Input data =
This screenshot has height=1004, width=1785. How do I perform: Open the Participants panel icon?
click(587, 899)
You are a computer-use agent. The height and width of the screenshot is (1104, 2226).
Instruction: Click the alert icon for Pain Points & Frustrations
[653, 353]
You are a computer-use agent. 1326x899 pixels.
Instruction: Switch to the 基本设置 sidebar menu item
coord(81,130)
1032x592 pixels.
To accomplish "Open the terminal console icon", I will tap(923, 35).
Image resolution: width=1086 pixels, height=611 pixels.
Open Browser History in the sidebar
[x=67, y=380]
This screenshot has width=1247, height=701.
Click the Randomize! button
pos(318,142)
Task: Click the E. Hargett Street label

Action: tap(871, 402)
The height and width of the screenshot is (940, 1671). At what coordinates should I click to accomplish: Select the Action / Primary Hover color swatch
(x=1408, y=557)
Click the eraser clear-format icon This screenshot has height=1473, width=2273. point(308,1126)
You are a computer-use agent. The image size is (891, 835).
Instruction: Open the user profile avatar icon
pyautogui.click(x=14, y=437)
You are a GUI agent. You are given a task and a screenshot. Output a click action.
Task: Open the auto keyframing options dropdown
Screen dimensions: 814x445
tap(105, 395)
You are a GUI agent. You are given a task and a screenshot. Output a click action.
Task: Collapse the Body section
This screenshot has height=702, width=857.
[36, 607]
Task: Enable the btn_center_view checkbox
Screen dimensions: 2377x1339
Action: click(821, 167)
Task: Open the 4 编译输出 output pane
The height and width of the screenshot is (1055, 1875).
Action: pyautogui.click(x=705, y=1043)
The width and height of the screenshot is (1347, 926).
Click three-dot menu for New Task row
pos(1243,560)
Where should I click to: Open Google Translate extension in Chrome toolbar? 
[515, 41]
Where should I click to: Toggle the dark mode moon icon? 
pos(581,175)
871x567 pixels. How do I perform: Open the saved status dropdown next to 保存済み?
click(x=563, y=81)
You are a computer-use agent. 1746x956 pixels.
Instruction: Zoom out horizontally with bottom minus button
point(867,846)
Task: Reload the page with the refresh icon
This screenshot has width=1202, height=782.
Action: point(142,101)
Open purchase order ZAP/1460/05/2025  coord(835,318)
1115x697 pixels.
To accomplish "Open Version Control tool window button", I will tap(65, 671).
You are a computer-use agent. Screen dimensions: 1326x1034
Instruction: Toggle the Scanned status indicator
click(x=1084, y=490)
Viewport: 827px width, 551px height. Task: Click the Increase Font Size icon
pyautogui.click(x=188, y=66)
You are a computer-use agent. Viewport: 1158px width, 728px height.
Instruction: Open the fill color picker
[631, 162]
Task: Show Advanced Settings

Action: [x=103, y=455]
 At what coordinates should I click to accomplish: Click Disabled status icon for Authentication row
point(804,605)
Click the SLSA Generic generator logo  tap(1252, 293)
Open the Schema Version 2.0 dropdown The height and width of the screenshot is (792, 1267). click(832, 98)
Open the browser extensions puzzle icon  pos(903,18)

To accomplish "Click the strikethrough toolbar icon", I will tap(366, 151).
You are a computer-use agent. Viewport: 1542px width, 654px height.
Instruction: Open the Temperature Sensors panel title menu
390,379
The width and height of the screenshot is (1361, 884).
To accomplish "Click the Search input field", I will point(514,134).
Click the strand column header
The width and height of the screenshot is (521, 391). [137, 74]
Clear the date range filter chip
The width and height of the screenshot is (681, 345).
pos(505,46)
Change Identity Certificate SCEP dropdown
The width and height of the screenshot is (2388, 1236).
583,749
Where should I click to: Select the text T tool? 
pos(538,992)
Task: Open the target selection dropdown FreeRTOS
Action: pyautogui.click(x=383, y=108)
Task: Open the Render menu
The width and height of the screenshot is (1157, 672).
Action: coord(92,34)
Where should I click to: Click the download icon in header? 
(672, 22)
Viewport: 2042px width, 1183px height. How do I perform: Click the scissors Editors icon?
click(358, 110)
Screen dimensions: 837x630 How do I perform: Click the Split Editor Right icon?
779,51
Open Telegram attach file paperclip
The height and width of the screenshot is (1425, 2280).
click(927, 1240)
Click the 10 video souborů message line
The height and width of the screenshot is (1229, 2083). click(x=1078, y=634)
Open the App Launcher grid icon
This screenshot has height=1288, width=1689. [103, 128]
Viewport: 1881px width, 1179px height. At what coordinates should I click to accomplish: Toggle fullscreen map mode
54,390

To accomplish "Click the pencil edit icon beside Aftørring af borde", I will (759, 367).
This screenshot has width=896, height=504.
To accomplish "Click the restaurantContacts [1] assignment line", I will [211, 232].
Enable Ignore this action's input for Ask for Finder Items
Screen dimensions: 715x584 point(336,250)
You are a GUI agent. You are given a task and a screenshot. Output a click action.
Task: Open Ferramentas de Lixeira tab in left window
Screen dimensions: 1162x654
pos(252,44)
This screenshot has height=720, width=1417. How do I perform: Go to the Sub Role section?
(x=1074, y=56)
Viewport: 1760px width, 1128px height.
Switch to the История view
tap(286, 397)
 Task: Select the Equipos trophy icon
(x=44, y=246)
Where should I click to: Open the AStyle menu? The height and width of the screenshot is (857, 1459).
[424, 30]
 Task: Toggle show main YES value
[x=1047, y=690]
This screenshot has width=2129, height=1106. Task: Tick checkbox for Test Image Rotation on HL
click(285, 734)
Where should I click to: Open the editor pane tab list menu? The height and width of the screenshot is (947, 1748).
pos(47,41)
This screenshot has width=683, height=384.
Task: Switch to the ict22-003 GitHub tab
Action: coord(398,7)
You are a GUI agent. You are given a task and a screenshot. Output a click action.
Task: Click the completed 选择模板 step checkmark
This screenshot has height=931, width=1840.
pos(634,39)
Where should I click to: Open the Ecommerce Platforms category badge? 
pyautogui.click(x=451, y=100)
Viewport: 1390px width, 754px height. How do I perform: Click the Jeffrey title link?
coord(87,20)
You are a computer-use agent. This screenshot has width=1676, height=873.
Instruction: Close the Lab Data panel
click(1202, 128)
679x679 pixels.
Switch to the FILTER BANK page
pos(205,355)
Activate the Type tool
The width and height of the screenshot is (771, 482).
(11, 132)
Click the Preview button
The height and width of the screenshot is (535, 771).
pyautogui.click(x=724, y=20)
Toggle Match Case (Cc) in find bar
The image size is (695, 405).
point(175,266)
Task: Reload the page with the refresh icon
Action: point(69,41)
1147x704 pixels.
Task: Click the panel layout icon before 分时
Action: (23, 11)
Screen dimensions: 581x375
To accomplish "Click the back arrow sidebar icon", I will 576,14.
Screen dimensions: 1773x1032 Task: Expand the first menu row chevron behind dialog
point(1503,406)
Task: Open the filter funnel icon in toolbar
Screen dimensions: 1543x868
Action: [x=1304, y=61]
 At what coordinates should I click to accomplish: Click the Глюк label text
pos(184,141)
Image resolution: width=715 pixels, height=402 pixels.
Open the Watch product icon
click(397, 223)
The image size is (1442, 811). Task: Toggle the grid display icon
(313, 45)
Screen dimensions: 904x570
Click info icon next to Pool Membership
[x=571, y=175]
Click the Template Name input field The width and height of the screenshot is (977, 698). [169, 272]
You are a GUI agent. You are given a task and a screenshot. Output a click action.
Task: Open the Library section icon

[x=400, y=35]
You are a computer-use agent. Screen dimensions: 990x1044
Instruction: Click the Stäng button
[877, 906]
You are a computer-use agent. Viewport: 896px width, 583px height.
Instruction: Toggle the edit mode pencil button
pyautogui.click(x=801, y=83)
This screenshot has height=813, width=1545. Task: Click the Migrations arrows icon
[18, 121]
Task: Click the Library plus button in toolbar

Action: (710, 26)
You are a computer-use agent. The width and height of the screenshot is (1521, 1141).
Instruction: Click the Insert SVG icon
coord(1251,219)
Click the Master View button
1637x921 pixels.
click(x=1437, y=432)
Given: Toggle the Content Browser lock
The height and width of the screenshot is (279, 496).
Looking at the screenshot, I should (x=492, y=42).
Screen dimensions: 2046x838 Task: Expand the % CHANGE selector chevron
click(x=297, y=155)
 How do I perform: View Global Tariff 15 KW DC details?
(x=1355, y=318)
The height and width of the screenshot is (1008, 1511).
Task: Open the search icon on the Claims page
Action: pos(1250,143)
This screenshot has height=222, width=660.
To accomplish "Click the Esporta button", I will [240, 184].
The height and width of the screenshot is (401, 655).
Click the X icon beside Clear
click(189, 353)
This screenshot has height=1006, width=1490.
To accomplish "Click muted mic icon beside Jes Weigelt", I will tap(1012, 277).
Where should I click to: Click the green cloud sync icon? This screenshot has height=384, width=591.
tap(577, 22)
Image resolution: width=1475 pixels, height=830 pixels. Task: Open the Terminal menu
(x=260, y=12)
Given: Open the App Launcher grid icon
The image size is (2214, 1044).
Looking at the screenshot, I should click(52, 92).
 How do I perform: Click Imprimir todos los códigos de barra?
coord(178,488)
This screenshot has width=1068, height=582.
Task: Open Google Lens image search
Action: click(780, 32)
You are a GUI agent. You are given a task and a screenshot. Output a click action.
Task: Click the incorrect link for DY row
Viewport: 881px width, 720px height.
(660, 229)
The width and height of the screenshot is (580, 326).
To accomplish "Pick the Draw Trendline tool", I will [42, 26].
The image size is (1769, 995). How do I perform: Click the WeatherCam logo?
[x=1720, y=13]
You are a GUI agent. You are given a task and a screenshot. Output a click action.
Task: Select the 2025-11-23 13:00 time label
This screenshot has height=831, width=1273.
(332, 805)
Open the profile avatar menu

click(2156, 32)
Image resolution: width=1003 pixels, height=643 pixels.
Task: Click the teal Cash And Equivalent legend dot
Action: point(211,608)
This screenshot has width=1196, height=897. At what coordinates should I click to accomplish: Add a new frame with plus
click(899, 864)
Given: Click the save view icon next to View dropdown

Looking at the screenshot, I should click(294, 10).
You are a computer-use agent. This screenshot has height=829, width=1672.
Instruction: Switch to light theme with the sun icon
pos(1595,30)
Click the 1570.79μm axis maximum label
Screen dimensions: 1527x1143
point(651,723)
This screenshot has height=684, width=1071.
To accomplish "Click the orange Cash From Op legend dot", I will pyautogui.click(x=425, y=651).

Work task = Retype exactly the lines from the start of the entries through the one with "Task: Enable the btn_center_view checkbox"; include both ends.

Response =
This screenshot has height=1004, width=1785. How do I perform: Open the Participants panel icon?
click(587, 899)
You are a computer-use agent. The height and width of the screenshot is (1104, 2226).
Instruction: Click the alert icon for Pain Points & Frustrations
[653, 353]
You are a computer-use agent. 1326x899 pixels.
Instruction: Switch to the 基本设置 sidebar menu item
coord(81,130)
1032x592 pixels.
To accomplish "Open the terminal console icon", I will tap(923, 35).
Image resolution: width=1086 pixels, height=611 pixels.
Open Browser History in the sidebar
[x=67, y=380]
This screenshot has width=1247, height=701.
Click the Randomize! button
pos(318,142)
Task: Click the E. Hargett Street label

Action: tap(871, 402)
The height and width of the screenshot is (940, 1671). At what coordinates should I click to accomplish: Select the Action / Primary Hover color swatch
(x=1408, y=557)
Click the eraser clear-format icon This screenshot has height=1473, width=2273. point(308,1126)
You are a computer-use agent. The image size is (891, 835).
Instruction: Open the user profile avatar icon
pyautogui.click(x=14, y=437)
You are a GUI agent. You are given a task and a screenshot. Output a click action.
Task: Open the auto keyframing options dropdown
Screen dimensions: 814x445
tap(105, 395)
You are a GUI agent. You are given a task and a screenshot. Output a click action.
Task: Collapse the Body section
This screenshot has height=702, width=857.
[36, 607]
Task: Enable the btn_center_view checkbox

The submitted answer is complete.